§ Required action:
Begin with the first line of the entries below. Copy each line exactly, stopping after the one that contains "Task: Open more actions circle-dots icon".
The data section start
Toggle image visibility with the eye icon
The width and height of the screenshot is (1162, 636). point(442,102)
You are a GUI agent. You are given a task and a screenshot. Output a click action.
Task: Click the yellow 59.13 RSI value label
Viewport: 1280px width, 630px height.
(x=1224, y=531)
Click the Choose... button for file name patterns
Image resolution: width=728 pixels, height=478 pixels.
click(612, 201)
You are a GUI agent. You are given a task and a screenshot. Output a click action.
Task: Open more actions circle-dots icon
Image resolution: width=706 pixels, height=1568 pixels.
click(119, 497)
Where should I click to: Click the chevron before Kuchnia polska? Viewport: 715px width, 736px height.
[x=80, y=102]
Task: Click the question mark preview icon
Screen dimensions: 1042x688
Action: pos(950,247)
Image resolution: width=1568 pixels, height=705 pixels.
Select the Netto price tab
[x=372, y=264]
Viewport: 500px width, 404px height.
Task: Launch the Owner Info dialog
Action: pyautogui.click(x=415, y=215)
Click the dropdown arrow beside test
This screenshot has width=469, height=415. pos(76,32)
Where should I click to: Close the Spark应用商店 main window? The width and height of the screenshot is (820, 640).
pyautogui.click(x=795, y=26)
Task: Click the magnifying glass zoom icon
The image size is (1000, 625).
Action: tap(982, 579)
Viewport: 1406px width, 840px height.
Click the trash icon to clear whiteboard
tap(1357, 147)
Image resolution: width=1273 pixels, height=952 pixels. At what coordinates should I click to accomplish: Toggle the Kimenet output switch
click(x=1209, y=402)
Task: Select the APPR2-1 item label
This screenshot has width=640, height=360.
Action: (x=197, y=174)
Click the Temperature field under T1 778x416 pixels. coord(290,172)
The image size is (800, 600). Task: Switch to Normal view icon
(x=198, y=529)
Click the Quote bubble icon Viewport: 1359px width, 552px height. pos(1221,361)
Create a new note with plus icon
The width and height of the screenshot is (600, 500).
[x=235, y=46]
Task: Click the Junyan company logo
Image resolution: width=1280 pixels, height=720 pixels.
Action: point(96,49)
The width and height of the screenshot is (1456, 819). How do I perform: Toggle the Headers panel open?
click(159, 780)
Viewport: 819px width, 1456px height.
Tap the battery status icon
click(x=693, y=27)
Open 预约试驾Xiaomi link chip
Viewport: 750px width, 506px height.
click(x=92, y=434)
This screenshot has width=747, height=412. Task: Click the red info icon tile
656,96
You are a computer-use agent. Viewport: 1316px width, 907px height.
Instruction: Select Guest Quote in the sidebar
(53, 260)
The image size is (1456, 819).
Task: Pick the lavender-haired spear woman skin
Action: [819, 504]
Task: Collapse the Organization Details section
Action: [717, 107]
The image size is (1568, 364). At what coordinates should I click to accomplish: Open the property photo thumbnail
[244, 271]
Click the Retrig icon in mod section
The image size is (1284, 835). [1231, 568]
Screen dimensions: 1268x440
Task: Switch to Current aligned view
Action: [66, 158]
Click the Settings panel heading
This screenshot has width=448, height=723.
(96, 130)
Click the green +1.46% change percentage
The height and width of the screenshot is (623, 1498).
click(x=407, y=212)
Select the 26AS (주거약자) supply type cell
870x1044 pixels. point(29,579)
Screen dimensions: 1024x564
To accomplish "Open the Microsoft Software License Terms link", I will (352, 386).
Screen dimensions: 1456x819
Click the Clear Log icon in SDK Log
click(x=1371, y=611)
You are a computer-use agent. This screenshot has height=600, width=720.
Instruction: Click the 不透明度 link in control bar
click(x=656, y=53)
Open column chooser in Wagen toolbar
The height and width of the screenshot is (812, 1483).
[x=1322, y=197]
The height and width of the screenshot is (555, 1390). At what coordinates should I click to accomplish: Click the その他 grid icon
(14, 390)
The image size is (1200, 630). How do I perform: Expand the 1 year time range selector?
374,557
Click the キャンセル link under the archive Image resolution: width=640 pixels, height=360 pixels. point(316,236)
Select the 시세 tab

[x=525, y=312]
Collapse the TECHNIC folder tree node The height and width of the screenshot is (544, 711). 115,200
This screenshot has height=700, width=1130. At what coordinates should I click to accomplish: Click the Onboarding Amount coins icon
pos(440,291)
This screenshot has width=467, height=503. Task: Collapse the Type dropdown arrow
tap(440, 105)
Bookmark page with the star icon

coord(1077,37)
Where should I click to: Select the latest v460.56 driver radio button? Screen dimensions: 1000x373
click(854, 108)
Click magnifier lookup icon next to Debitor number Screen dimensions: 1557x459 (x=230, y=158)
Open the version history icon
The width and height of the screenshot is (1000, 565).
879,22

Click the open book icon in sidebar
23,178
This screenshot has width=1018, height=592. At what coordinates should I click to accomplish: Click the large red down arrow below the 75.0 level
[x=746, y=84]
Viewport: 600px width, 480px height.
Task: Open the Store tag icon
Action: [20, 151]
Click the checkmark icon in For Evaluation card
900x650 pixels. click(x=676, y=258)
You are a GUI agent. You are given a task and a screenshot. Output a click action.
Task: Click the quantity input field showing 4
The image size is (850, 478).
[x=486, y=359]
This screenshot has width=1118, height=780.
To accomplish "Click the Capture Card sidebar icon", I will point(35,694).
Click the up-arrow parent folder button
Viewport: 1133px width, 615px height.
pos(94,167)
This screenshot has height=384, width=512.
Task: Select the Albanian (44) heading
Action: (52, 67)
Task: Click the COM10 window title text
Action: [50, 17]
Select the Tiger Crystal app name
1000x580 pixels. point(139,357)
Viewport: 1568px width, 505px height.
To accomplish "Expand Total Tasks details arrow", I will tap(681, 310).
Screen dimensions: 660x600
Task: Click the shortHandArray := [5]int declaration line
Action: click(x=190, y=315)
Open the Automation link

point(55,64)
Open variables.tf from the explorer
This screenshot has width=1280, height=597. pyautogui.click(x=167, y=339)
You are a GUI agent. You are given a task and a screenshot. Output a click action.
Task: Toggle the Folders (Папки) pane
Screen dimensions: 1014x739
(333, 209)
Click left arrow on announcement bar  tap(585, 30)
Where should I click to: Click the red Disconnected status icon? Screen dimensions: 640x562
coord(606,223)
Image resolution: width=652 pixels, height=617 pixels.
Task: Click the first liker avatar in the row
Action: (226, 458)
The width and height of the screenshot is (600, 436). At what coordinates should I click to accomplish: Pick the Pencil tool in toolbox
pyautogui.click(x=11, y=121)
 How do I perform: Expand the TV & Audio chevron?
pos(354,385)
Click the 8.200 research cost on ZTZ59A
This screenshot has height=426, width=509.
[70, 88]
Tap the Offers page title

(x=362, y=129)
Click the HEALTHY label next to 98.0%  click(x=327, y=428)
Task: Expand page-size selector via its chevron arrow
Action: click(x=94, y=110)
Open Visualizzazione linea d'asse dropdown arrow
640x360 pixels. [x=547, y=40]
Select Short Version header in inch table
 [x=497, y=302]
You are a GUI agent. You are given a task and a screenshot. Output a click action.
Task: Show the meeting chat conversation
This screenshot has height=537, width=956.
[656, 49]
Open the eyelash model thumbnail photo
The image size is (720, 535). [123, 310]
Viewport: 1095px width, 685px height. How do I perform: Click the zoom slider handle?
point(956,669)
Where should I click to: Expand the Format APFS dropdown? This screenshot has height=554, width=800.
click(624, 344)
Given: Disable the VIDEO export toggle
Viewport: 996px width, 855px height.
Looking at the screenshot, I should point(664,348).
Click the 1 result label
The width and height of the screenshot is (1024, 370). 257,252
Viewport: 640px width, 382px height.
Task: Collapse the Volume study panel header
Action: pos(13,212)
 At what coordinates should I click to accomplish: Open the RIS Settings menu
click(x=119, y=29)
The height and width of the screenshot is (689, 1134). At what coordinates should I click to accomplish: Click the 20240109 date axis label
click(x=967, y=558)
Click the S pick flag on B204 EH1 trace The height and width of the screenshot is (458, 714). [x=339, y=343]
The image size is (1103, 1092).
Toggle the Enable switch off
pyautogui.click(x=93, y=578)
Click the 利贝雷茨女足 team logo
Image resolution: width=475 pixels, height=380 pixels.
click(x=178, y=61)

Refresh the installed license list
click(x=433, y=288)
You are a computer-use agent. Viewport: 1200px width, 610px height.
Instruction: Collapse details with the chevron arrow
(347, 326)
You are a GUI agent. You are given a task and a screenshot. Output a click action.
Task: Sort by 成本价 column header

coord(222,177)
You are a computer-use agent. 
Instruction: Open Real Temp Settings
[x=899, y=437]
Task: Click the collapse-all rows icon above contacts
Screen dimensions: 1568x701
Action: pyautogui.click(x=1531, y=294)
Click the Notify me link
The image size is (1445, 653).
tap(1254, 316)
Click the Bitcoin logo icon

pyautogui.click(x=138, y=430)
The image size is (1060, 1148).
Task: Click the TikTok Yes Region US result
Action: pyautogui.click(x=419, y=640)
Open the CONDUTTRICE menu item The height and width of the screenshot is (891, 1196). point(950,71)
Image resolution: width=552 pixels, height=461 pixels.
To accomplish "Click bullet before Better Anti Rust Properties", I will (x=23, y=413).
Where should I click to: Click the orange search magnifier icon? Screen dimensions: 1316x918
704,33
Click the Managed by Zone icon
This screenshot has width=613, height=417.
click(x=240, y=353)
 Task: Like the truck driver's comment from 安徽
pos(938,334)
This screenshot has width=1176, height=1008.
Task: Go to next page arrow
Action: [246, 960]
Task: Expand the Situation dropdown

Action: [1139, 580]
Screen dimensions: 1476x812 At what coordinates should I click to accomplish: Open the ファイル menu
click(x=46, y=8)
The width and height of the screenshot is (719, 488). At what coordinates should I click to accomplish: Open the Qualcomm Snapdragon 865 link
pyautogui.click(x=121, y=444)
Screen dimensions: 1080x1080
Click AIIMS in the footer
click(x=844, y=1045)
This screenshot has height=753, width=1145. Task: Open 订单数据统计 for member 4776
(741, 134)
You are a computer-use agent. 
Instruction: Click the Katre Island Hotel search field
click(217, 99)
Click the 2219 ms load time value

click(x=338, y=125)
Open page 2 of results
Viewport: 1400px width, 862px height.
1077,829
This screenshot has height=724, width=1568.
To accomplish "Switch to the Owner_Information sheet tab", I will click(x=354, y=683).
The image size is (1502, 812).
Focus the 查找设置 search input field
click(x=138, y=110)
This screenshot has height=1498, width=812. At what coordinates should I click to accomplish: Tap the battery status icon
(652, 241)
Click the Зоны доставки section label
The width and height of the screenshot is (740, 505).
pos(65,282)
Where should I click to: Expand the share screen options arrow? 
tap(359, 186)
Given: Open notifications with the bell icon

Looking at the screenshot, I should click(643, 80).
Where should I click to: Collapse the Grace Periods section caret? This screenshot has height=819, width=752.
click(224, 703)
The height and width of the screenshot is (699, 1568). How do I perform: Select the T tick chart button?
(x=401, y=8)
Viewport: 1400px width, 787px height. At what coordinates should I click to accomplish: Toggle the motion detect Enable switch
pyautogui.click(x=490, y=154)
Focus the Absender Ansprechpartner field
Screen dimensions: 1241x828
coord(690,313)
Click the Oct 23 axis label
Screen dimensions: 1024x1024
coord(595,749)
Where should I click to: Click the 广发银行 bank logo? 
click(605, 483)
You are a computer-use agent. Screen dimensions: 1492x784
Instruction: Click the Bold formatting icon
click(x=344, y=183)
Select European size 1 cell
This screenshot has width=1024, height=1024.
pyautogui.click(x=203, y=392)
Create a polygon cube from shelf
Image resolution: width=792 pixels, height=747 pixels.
The data section end
§ Solution below:
Toggle image visibility with the eye icon
The width and height of the screenshot is (1162, 636). point(442,102)
You are a GUI agent. You are given a task and a screenshot. Output a click action.
Task: Click the yellow 59.13 RSI value label
Viewport: 1280px width, 630px height.
(x=1224, y=531)
Click the Choose... button for file name patterns
Image resolution: width=728 pixels, height=478 pixels.
click(612, 201)
You are a GUI agent. You are given a task and a screenshot. Output a click action.
Task: Open more actions circle-dots icon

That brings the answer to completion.